#### Your tasks
A - Translate this sentence from the post on the Kandel bankruptcy case into Spanish: "Debtor argues that UST has not sufficiently demonstrated he violated any portion of § 727, entitling him to a discharge."
B - Write a continuation of the post on the Kandel bankruptcy case, starting after its final sentence.

#### Given passage
════════════════════
This post examines an opinion a bankruptcy court judge issued in an Ohio case: U.S. Trustee v. Kandel, 2015 WL 1207014
(U.S. Bankruptcy Court for the Northern District of Ohio 2015). As Wikipedia explains, bankruptcy in the
United States
is a matter placed under federal
jurisdiction by the United States Constitution (in Article 1,Section 8, Clause 4), which allows Congress to enact `uniform laws on
the subject of bankruptcies throughout the United States’. The Congress has enacted
statutes governing bankruptcy, primarily in the form of the Bankruptcy Code,
located at Title 11 of the United States Code. . . .
This bankruptcy case was different from most in that the
United States Trustee for Region 9
(`UST’) brought the current adversary case against Bruce Edward Kandel
(`Debtor’) seeking to deny Debtor's bankruptcy discharge under 11 U.S.Code § 727. Specifically, UST believes Debtor: concealed or transferred assets
after filing for bankruptcy with the intent to harm creditors in violation
of [11 U.S. Code] § 727(a)(2)(B); failed to maintain adequate business
records in violation of § 727(a)(3); or failed to obey a court order in
violation of § 727(a)(6). Debtor argues that UST has not sufficiently
demonstrated he violated any portion of § 727, entitling him to a
discharge.
U.S. Trustee v. Kandel,
supra. The judge also notes that this “is a core proceeding
pursuant to 28 U.S. Code § 157(b)(2)(I) and (J).” U.S. Trustee v. Kandel, supra.
════════════════════
#### Provided material
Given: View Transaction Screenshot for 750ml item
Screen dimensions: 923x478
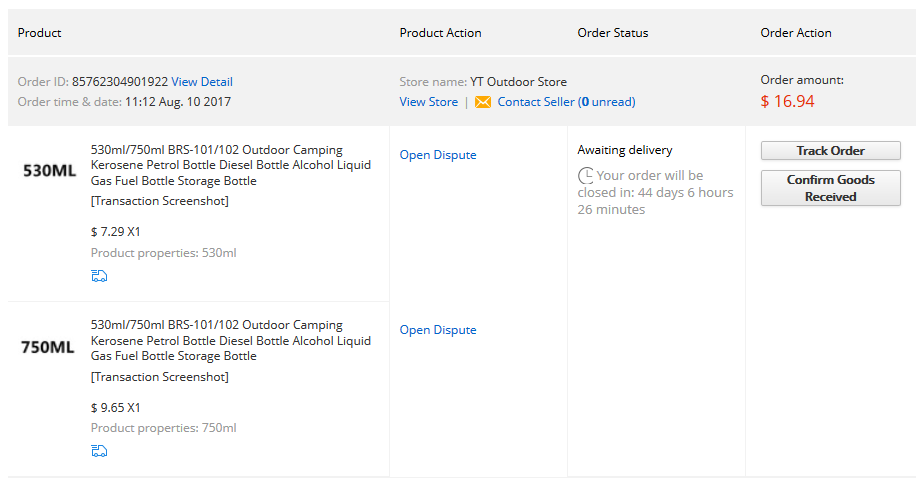Looking at the screenshot, I should coord(160,377).

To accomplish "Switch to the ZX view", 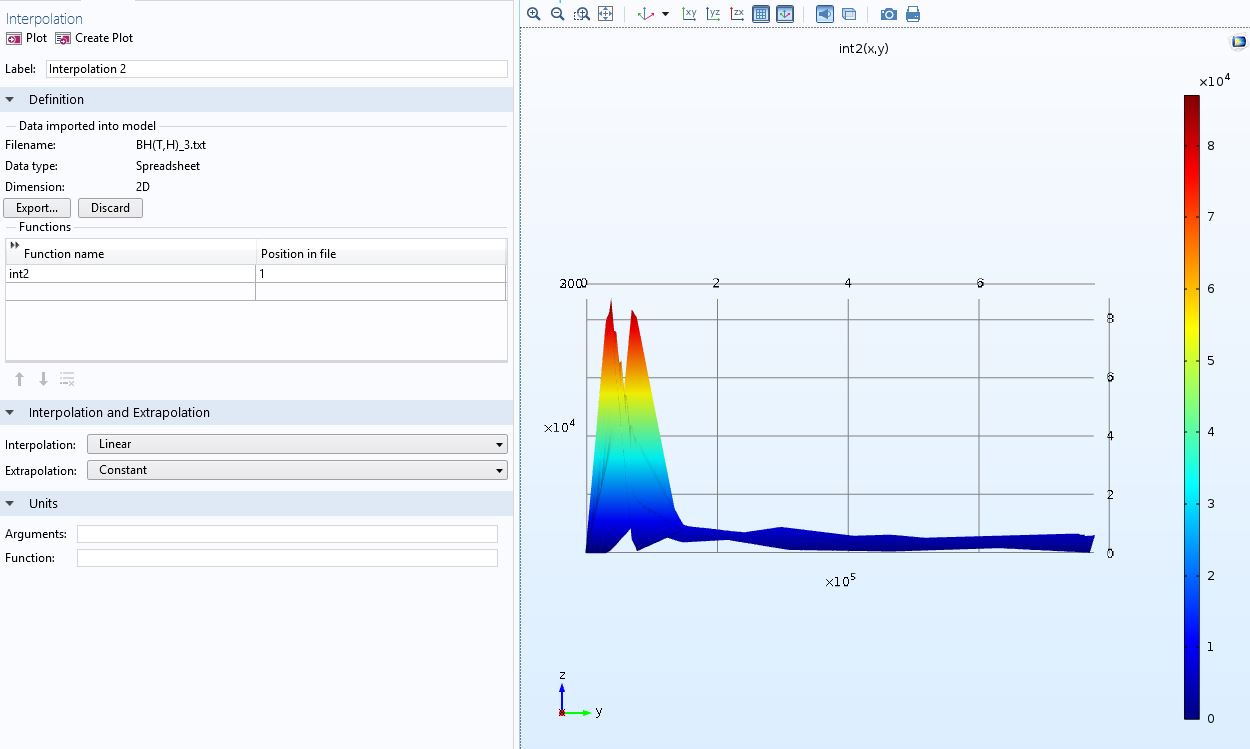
════════════════════
#### Answers by task
A - El Deudor sostiene que el UST no ha demostrado suficientemente que haya infringido alguna parte del § 727, lo cual le otorga el derecho a la exoneración de sus deudas.

B -
The judge then outlines the facts in the case. I have edited the details he
quite correctly includes in the opinion, as most of them are not relevant to
the issue this post examines:
Debtor is a business owner with
extensive trucking industry experience. Debtor started in the trucking business
around age eight by sweeping floors and completing other low-level tasks, but
moved up the hierarchy, first to mechanic, then driver, and finally business
owner. Even after becoming the owner, Debtor nevertheless focused on driving
trucks and trailers, leaving the daily management of his businesses to others.
While Debtor's businesses were successful for a time, the combination of an
expensive divorce, rising gasoline prices, and the `Great Recession’ of 2008
pushed Debtor into bankruptcy.
On August 9, 2011, Debtor filed his
bankruptcy petition under Chapter 7 of the United States Bankruptcy Code. . . .
Debtor's bankruptcy petition listed $755,111.00 in secured claims, $458,817.00
in unsecured priority claims, and $435,394.00 in general unsecured claims, for
total debts of $1,649,322.00. Plantiff's Exhibit A. Of Debtor's liabilities, $750,000.00
is a divorce judgment, $449,594.00 relates to tax liabilities, $384,000.00 is a
secured loan with First National Bank of Dennison . . ., $49,000.00 in
credit card debt, along with other relatively immaterial debts. Id. Debtor's
assets were significantly smaller, with real property valued at $300,000.00 and
personal property valued at $636,734.00, the majority of which is Debtor's
ownership in various business entities. . . .
In the three years immediately
preceding bankruptcy BVK was a large operation, generating average sales of
approximately $3.1 million. According to tax records, in 2008 BVK reported
$4,267,694.00 in revenue and $4,219,474.00 in expenses, leaving $48,220.00 in
taxable income. . . . Business soured the following year, as BVK generated
$2,492,097.00 in revenue, but after accounting for expenses, lost
$172,888.00. . . . Business rebounded slightly in 2010, but
revenues of $2,691,583.00 and expenses of $2,710,771.00 still resulted in an
operating loss of $15,783.00. Id. at 27. Debtor filed for
bankruptcy the next year.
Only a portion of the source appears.